That said, there's always more you can and should do to make your store less attractive to thieves. Our experts suggest four, all maximizing the loss prevention technology and techniques you're likely already using.

1. Have video surveillance footage you can use. Many merchants review video footage after a break-in or employee theft only to find that the camera has been turned off or the equipment is not in working order. "Put the main recording device in a locked cabinet and make sure all cords going to the recorder are secure as well," says Steve White, corporate vice president, business development at Vector Security. He also suggests you change all default passwords for the video system so that footage cannot be erased.

Camera placement is just as important. Place cameras at the cash register and near high-theft items, but also near your store's exit to capture people's faces as they leave the store. Since the lighting will be behind them, you'll have a better view, White says.

2. Smile for the camera. Robert A. Gardner, an independent Security advisor and ASIS International member, a trade organization for security professionals, says that since video technology is relatively inexpensive, many stores use closed circuit television in the stores to detect theft. However, while most install a couple of cameras and put the monitor behind the camera, he recommends placing a monitor near the front of the store as well. "When someone is walking into a store and they see themselves on television, they know that they are being watched and it is a physiological deterrent from doing anything illegal."

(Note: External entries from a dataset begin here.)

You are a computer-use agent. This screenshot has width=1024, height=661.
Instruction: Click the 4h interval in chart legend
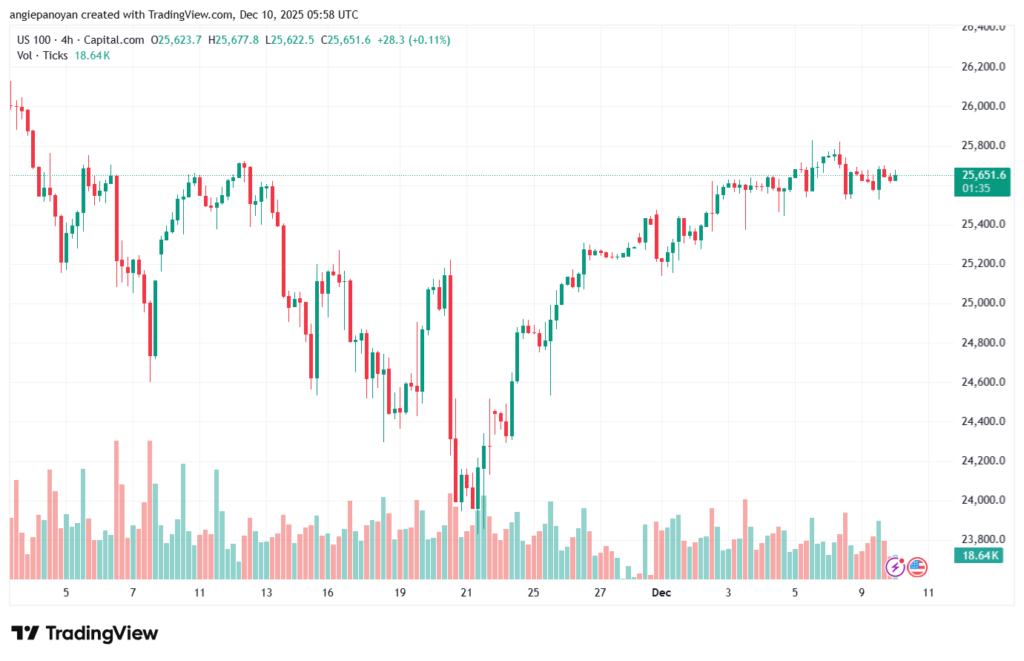(74, 40)

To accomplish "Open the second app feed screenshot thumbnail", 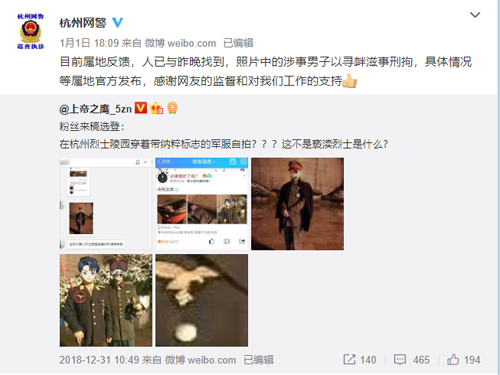I will (x=202, y=204).
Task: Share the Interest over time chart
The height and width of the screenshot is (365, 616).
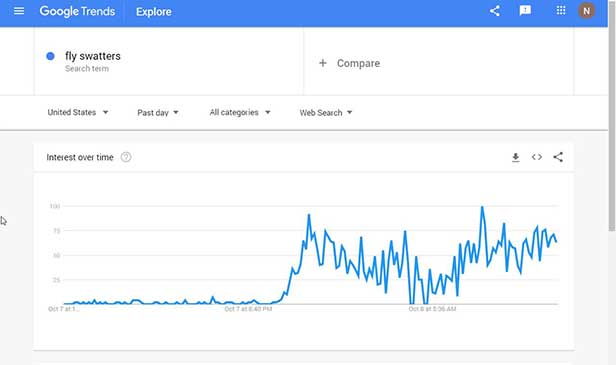Action: pos(558,157)
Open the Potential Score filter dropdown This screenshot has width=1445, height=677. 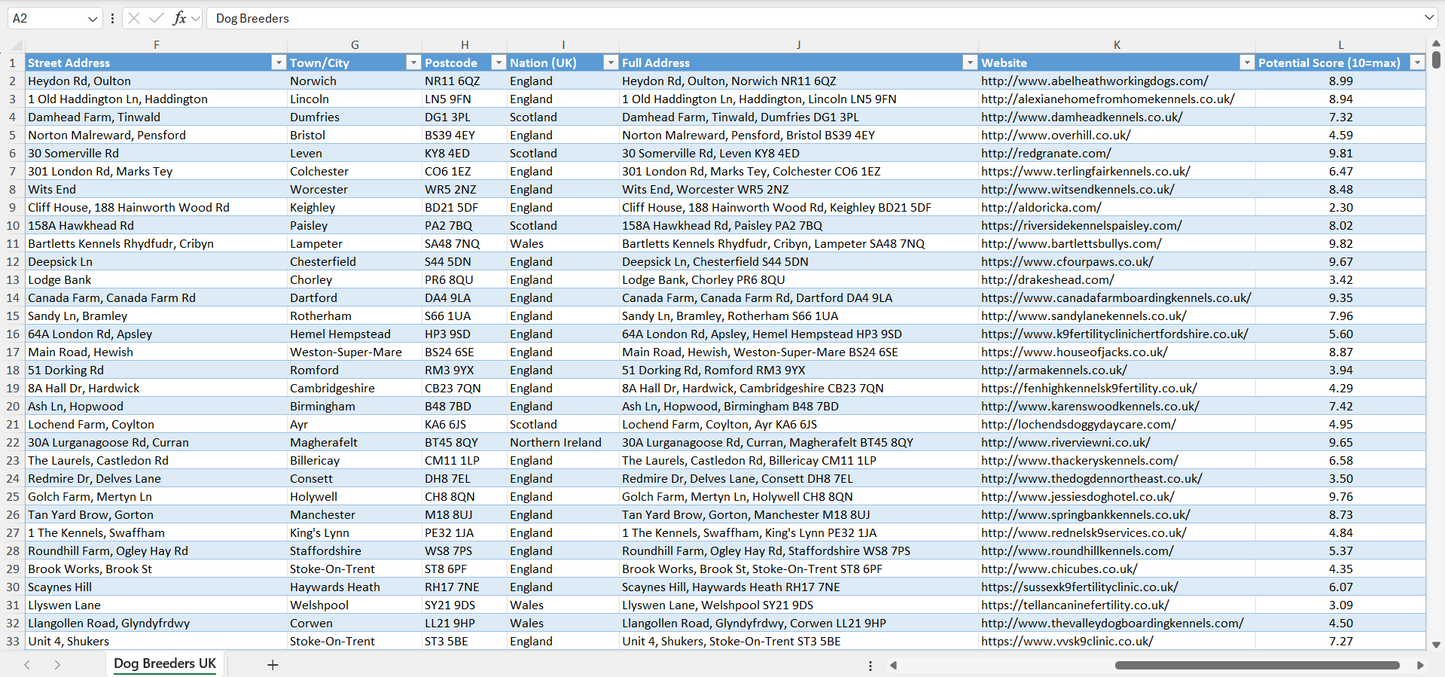[x=1416, y=63]
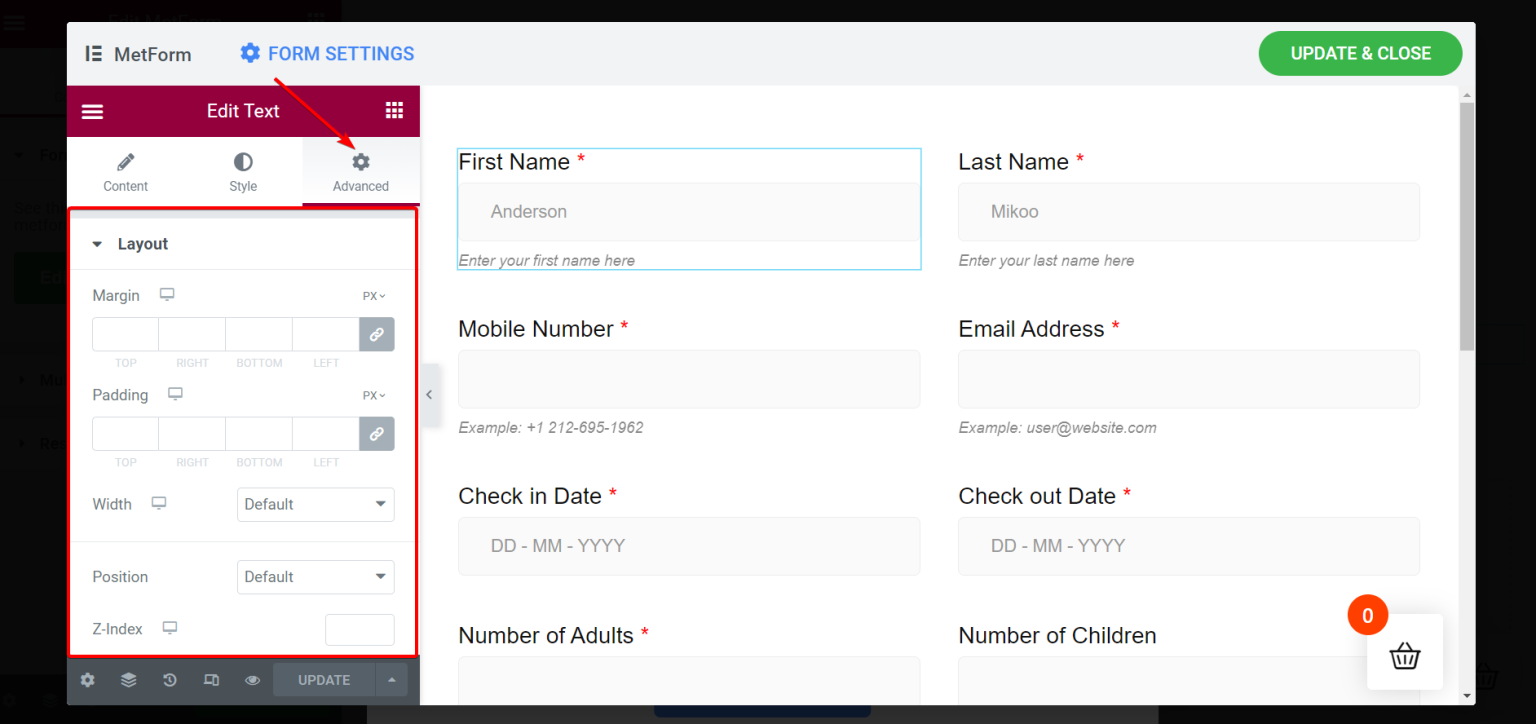Image resolution: width=1536 pixels, height=724 pixels.
Task: Click the First Name input field
Action: pyautogui.click(x=688, y=211)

3. Check the register. Be as concerned about overages in the register as you are about shortages. Although sometimes overages are simple mistakes, extra money in the register at the end of the day can indicate that employees are shortchanging customers when making change or over-charging for merchandise. An overage can happen when employees have built a bank of cash during the day and haven't take their portion from the register, says Keith Aubele, president and chief executive officer of Retail Loss Prevention Group, Inc and ASIS International Retail Council chairman. He recommends tracking overages and shortages either manually or through software to identify any operational breakdowns. If you suspect a particular employee, carefully monitor that person through video surveillance using a camera angle that will show the register transaction.

4. Keep saying "Hello." Aubele says that many merchants don't train their employees on how important "hello" can be in deterring theft. At a 2013 summit for the Loss Prevention Retail Council, shoplifters were interviewed and told members that they will leave a store and not steal items if store associates are active and engaged. "That is a very powerful statement coming from people who make their living by stealing merchandise," says Aubele.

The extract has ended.